> _INSTRUCTIONS TO FOLLOW_:
Keeping each line intact, print the whole listing.
—————
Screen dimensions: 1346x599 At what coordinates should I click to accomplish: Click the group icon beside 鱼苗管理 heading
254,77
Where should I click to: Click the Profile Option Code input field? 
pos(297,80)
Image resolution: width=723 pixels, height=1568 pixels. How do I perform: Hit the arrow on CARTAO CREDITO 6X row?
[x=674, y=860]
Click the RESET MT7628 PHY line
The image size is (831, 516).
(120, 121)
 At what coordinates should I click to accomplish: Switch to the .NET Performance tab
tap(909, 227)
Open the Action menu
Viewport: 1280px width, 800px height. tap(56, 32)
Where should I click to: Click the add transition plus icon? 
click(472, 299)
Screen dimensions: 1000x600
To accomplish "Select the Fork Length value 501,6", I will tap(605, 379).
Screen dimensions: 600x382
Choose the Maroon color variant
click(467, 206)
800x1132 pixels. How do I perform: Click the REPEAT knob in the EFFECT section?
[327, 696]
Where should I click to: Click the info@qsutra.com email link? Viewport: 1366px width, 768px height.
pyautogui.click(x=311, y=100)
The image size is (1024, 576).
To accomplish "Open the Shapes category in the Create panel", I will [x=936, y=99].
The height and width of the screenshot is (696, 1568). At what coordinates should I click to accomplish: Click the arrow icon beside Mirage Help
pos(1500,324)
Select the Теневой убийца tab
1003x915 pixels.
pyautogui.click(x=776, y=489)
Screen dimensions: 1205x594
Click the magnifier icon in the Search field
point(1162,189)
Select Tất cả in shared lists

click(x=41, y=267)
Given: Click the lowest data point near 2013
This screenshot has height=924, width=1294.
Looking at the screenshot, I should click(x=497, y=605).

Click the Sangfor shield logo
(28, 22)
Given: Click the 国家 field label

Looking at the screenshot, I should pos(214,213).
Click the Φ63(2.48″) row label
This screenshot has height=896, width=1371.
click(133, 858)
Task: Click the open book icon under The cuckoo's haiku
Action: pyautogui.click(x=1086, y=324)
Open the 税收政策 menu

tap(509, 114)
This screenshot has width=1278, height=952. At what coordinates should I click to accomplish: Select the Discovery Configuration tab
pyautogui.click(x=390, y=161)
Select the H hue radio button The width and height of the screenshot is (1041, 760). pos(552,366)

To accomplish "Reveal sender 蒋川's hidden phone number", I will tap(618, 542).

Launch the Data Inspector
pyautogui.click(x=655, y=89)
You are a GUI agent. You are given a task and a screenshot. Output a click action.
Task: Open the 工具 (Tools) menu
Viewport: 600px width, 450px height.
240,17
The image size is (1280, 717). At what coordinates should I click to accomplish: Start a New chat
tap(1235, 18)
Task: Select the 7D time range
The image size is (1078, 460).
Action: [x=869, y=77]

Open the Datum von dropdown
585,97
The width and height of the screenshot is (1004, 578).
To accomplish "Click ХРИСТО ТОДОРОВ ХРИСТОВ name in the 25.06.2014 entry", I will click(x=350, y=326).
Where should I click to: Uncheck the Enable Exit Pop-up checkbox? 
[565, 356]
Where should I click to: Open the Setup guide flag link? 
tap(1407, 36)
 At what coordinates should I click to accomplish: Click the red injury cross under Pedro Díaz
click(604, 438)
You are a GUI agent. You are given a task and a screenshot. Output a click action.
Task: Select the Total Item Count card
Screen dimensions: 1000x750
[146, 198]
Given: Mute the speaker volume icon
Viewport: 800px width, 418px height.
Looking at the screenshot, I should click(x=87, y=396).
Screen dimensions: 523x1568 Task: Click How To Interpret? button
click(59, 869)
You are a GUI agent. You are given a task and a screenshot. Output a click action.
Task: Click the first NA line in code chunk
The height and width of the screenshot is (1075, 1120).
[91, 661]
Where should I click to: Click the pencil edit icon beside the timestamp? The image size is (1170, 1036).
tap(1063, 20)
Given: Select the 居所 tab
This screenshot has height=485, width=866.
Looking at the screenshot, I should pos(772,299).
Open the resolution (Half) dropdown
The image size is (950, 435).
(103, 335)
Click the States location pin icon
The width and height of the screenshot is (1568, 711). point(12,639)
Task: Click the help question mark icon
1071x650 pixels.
—————
> _TASK RESULT_:
Screen dimensions: 1346x599 At what coordinates should I click to accomplish: Click the group icon beside 鱼苗管理 heading
254,77
Where should I click to: Click the Profile Option Code input field? 
pos(297,80)
Image resolution: width=723 pixels, height=1568 pixels. How do I perform: Hit the arrow on CARTAO CREDITO 6X row?
[x=674, y=860]
Click the RESET MT7628 PHY line
The image size is (831, 516).
(120, 121)
 At what coordinates should I click to accomplish: Switch to the .NET Performance tab
tap(909, 227)
Open the Action menu
Viewport: 1280px width, 800px height. tap(56, 32)
Where should I click to: Click the add transition plus icon? 
click(472, 299)
Screen dimensions: 1000x600
To accomplish "Select the Fork Length value 501,6", I will tap(605, 379).
Screen dimensions: 600x382
Choose the Maroon color variant
click(467, 206)
800x1132 pixels. How do I perform: Click the REPEAT knob in the EFFECT section?
[327, 696]
Where should I click to: Click the info@qsutra.com email link? Viewport: 1366px width, 768px height.
pyautogui.click(x=311, y=100)
The image size is (1024, 576).
To accomplish "Open the Shapes category in the Create panel", I will [x=936, y=99].
The height and width of the screenshot is (696, 1568). At what coordinates should I click to accomplish: Click the arrow icon beside Mirage Help
pos(1500,324)
Select the Теневой убийца tab
1003x915 pixels.
pyautogui.click(x=776, y=489)
Screen dimensions: 1205x594
Click the magnifier icon in the Search field
point(1162,189)
Select Tất cả in shared lists

click(x=41, y=267)
Given: Click the lowest data point near 2013
This screenshot has height=924, width=1294.
Looking at the screenshot, I should click(x=497, y=605).

Click the Sangfor shield logo
(28, 22)
Given: Click the 国家 field label

Looking at the screenshot, I should pos(214,213).
Click the Φ63(2.48″) row label
This screenshot has height=896, width=1371.
click(133, 858)
Task: Click the open book icon under The cuckoo's haiku
Action: pyautogui.click(x=1086, y=324)
Open the 税收政策 menu

tap(509, 114)
This screenshot has width=1278, height=952. At what coordinates should I click to accomplish: Select the Discovery Configuration tab
pyautogui.click(x=390, y=161)
Select the H hue radio button The width and height of the screenshot is (1041, 760). pos(552,366)

To accomplish "Reveal sender 蒋川's hidden phone number", I will tap(618, 542).

Launch the Data Inspector
pyautogui.click(x=655, y=89)
You are a GUI agent. You are given a task and a screenshot. Output a click action.
Task: Open the 工具 (Tools) menu
Viewport: 600px width, 450px height.
240,17
The image size is (1280, 717). At what coordinates should I click to accomplish: Start a New chat
tap(1235, 18)
Task: Select the 7D time range
The image size is (1078, 460).
Action: [x=869, y=77]

Open the Datum von dropdown
585,97
The width and height of the screenshot is (1004, 578).
To accomplish "Click ХРИСТО ТОДОРОВ ХРИСТОВ name in the 25.06.2014 entry", I will click(x=350, y=326).
Where should I click to: Uncheck the Enable Exit Pop-up checkbox? 
[565, 356]
Where should I click to: Open the Setup guide flag link? 
tap(1407, 36)
 At what coordinates should I click to accomplish: Click the red injury cross under Pedro Díaz
click(604, 438)
You are a GUI agent. You are given a task and a screenshot. Output a click action.
Task: Select the Total Item Count card
Screen dimensions: 1000x750
[146, 198]
Given: Mute the speaker volume icon
Viewport: 800px width, 418px height.
Looking at the screenshot, I should click(x=87, y=396).
Screen dimensions: 523x1568 Task: Click How To Interpret? button
click(59, 869)
You are a GUI agent. You are given a task and a screenshot. Output a click action.
Task: Click the first NA line in code chunk
The height and width of the screenshot is (1075, 1120).
[91, 661]
Where should I click to: Click the pencil edit icon beside the timestamp? The image size is (1170, 1036).
tap(1063, 20)
Given: Select the 居所 tab
This screenshot has height=485, width=866.
Looking at the screenshot, I should pos(772,299).
Open the resolution (Half) dropdown
The image size is (950, 435).
(103, 335)
Click the States location pin icon
The width and height of the screenshot is (1568, 711). point(12,639)
Task: Click the help question mark icon
1071x650 pixels.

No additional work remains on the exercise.